The terms of use are considered too restrictive. It is not entirely clear whether the distribution of magazine articles permitted under Section 60c of the Copyright Act is contractually excluded. Only the member libraries of the association are currently allowed to use articles from DigiZeitschriften for interlibrary loan .

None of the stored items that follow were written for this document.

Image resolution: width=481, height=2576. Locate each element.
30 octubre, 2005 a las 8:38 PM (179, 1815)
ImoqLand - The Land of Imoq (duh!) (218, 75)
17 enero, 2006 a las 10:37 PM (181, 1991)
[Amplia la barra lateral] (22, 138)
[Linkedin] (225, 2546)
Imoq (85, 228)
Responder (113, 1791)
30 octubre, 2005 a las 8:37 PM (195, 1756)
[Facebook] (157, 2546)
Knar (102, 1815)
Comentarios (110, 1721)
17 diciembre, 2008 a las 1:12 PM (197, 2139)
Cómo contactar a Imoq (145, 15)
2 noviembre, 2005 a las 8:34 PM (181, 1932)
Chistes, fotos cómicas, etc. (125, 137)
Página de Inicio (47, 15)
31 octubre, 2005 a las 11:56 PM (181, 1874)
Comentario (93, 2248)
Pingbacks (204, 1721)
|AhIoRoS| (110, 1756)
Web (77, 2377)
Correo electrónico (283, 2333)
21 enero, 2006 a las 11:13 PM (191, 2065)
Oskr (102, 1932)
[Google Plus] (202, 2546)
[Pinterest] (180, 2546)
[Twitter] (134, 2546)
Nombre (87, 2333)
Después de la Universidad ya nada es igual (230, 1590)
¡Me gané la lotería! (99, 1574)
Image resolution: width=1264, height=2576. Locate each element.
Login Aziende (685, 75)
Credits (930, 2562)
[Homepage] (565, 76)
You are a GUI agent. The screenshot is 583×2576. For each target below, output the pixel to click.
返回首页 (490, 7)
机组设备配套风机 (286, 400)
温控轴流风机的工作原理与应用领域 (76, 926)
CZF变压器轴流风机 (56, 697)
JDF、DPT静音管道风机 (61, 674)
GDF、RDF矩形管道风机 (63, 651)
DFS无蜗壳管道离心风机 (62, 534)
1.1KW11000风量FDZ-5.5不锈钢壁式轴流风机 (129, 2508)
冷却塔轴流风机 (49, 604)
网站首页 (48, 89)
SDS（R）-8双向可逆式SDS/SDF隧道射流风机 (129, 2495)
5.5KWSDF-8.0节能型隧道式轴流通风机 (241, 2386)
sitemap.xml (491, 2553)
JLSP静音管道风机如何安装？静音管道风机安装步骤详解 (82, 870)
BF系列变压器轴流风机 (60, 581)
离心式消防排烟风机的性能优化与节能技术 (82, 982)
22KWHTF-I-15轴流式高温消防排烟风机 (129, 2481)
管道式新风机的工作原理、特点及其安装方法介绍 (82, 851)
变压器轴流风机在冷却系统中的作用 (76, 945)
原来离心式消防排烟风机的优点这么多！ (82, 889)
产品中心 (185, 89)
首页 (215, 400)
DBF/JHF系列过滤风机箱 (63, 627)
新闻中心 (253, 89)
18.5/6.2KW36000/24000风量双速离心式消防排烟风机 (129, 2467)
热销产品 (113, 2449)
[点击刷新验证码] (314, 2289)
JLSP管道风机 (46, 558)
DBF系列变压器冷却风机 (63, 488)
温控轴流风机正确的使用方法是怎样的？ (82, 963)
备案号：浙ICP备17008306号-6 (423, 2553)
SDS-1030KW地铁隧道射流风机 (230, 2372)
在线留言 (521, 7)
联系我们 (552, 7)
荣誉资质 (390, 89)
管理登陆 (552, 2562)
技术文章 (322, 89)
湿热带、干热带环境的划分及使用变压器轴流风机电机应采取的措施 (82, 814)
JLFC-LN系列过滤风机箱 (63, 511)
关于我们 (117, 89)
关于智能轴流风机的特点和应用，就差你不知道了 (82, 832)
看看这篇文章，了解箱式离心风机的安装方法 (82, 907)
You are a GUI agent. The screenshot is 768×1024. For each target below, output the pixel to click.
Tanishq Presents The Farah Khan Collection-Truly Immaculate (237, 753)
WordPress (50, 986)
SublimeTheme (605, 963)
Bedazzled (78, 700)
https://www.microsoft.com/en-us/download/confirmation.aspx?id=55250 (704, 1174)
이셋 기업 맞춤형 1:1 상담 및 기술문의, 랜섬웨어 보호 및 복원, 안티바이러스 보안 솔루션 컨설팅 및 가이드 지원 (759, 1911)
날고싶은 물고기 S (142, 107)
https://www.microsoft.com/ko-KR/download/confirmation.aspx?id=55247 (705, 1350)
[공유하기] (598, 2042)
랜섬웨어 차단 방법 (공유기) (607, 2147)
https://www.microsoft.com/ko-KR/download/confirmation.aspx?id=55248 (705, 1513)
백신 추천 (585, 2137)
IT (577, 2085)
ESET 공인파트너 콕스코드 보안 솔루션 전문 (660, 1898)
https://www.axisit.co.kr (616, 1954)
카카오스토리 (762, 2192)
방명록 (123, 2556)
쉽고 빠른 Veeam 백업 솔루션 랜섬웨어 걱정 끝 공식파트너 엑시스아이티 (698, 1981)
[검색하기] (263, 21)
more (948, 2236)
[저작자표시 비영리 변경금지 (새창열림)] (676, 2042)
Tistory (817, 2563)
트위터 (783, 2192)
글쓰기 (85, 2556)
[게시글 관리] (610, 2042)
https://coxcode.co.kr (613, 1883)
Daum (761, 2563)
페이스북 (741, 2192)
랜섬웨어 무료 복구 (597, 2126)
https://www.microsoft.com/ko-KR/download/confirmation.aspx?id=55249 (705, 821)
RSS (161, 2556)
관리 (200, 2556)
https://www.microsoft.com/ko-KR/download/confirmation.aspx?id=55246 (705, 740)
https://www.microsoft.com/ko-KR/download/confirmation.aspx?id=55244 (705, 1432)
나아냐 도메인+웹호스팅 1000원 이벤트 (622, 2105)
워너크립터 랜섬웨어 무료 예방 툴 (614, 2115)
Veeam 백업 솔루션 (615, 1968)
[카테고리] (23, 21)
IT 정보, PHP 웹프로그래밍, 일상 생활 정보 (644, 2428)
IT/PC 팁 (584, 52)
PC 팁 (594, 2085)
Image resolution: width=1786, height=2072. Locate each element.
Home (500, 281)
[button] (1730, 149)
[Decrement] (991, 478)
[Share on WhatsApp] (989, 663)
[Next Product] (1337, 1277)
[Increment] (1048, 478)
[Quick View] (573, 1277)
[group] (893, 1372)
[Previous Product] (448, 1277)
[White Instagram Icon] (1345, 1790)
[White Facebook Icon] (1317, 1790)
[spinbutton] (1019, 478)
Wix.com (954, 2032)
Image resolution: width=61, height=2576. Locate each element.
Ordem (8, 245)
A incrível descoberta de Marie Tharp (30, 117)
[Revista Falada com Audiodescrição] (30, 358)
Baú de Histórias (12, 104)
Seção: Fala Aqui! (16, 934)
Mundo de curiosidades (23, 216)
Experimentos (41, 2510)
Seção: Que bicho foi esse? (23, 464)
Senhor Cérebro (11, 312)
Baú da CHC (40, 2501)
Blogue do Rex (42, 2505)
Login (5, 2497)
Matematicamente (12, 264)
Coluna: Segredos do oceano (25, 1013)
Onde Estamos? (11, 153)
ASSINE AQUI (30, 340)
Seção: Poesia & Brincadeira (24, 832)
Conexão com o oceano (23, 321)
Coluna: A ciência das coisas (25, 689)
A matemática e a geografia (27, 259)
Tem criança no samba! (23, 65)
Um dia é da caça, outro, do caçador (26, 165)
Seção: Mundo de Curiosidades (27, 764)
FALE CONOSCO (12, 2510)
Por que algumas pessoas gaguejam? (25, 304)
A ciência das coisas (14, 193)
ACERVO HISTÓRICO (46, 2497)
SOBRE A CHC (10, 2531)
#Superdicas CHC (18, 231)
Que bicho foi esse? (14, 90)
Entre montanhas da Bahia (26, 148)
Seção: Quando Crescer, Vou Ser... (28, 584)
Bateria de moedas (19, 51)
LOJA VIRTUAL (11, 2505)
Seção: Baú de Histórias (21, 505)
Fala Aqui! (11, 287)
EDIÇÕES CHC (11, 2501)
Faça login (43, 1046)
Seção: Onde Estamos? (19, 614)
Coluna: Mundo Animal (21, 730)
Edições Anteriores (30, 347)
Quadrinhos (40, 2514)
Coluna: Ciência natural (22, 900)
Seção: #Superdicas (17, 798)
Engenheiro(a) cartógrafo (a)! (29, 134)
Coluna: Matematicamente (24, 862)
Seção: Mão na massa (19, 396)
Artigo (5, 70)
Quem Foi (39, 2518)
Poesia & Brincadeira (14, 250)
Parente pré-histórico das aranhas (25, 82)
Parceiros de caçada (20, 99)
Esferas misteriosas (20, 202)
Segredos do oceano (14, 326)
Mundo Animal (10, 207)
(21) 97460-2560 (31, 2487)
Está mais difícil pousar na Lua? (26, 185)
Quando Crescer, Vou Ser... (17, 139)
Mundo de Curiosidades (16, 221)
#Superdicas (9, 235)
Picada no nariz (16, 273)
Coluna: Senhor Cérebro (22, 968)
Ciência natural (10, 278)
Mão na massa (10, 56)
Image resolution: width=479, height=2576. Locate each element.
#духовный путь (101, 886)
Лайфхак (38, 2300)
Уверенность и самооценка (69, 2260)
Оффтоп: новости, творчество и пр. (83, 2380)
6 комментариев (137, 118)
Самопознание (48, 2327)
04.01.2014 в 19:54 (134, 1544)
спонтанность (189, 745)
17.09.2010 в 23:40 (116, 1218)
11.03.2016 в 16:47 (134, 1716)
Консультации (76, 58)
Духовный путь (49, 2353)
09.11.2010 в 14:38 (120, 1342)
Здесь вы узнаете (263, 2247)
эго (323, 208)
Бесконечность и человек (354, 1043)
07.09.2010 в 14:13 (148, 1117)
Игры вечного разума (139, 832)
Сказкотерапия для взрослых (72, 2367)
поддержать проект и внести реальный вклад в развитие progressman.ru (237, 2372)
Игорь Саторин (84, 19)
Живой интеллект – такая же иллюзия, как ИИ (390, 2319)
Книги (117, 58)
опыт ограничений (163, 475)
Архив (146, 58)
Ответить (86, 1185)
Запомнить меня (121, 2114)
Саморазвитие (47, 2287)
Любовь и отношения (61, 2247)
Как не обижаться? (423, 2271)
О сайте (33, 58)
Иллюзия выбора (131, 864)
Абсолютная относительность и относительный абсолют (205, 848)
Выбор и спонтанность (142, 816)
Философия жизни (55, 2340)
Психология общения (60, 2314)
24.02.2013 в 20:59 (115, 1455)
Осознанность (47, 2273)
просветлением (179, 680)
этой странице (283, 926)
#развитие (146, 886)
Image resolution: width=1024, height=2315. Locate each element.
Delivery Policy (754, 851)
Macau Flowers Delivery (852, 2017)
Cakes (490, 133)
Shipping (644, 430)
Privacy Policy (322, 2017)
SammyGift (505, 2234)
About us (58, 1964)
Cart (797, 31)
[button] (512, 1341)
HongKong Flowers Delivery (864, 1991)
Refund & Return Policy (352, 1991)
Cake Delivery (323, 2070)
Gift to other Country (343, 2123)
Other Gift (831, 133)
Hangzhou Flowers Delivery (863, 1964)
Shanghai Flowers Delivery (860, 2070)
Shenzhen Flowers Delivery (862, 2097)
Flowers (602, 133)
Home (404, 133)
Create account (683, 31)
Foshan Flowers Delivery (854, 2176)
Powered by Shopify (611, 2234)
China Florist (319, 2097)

The use of the open access term is misleading, as there is no uniform time limit before which all contributions are accessible free of charge. The aim is to activate it for all years up to 1925. A large number of articles in the public domain whose authors have been dead for more than 70 years are only offered in the paid version. For example, 31 articles by the historian Georg von Below, who died in 1927, are included in DigiZeitschriften, but only 17 of them are accessible free of charge. It was also criticized that DigiZeitschriften are not generally made available under a national license.

See also

literature

  • Nancy L. Maron, K. Kirby Smith, Matthew Loy: Sustaining Digital Resources: An On-the-Ground View of Projects Today. In: Ithaka Case Studies in Sustainability. 2009, pp. 45-52. (PDF)
  • Caren Schweder: DigiZeitschriften: A Service Provided by Libraries for the Academic Community: The Retrospective Digitization of Journals from Specialized Collections in Germany. In: The Serials Librarian. 47, no 1/2, 2004, pp. 181-190.
  • Norbert Lossau , Stefan Cramme: DigiZeit (Digitization of journals) - a joint effort of special subject collection libraries in Germany. In: Digitizing journals. Conference on future strategies for European libraries, 13.-14. March 2000 Copenhagen; proceedings. Danish National Library Authority, Copenhagen 2000, ISBN 87-87012-65-0 , pp. 19-23. (PDF)

Web links

proof

  1. ^ DigiZeitschriften Website - Information. Retrieved May 22, 2017 .
  2. Jeannette Derdau: digitization in academic libraries. Supplement to the information supply for natural scientists . VDM, Saarbrücken 2008, ISBN 978-3-8364-3889-6 , p. 83 .
  3. ^ Margot Wiesner: Electronic journals and interlibrary loan. A handout from GASCO1 . In: Library Service . tape 39 , no. 3 , 2005, p. 379-380 ( PDF, 125 kB ).
  4. ^ Klaus Graf: Remote Access and Open Access. In: Archivalia. October 27, 2019, accessed on October 28, 2019 (German).